Nick Gillespie on how zero-tolerance policies hurt our kids:
Before there was Ahmed Mohamed, the 14-year-old terrorist (read: nerd) who was arrested for bringing an explosive device (read: clock) to a Texas high school, there was Joshua, the seven-year-old Napoleon of Crime who was suspended from his Maryland elementary school for chewing his Pop-Tart into a gun and pointing it at fellow students.

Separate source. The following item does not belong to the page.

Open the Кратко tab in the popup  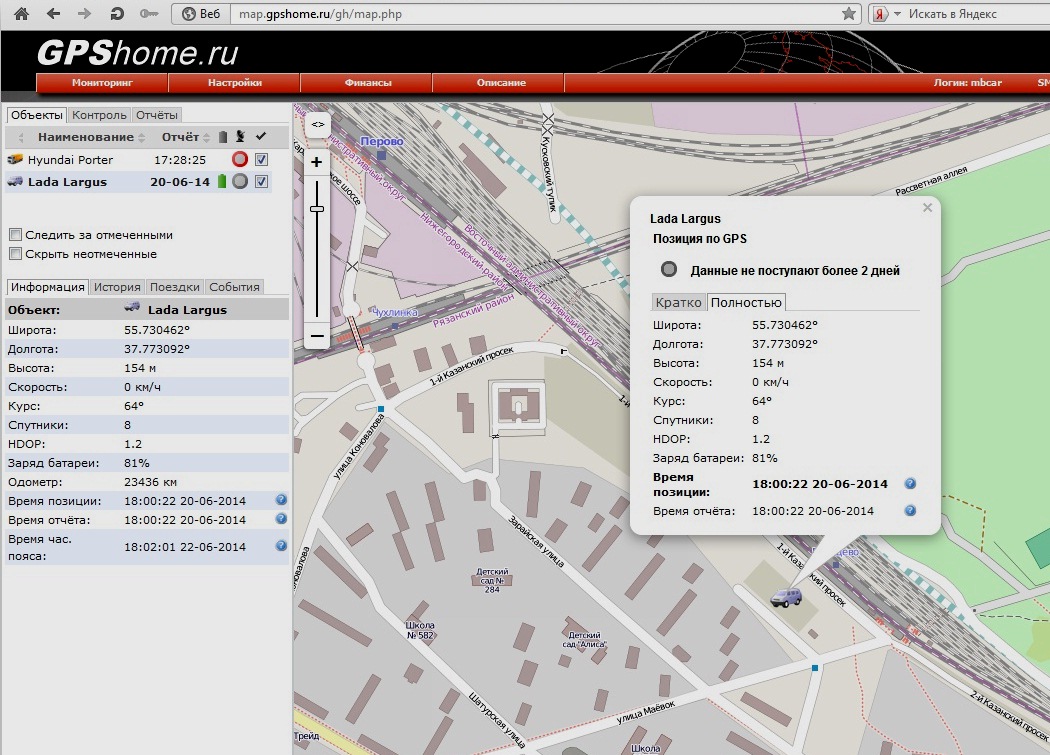[678, 302]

Before Joshua there was Patrick Agin, a Rhode Island high school senior and member in good standing of the Society for Creative Anachronism, who had to sue his school to allow a yearbook picture of him dressed in chain-mail armor and carrying a broadsword. And long before Patrick Agin rode in bureaucratic battle, there was the curious case of the unnamed eighth grader we’ll call “Midol Mary”. She got booted from her school in Washington state for the unforgiveable crime of giving a non-prescription pain-relief pill to a classmate suffering menstrual cramps.
Listing the undeserving victims of zero-tolerance policies in public K-12 schools yields a genealogy as long, confusing, and endlessly multiplying as any found in the Old Testament or a late-run episode of Honey Boo-Boo. And why this is so and whether the benefits outweigh the costs are questions well worth asking.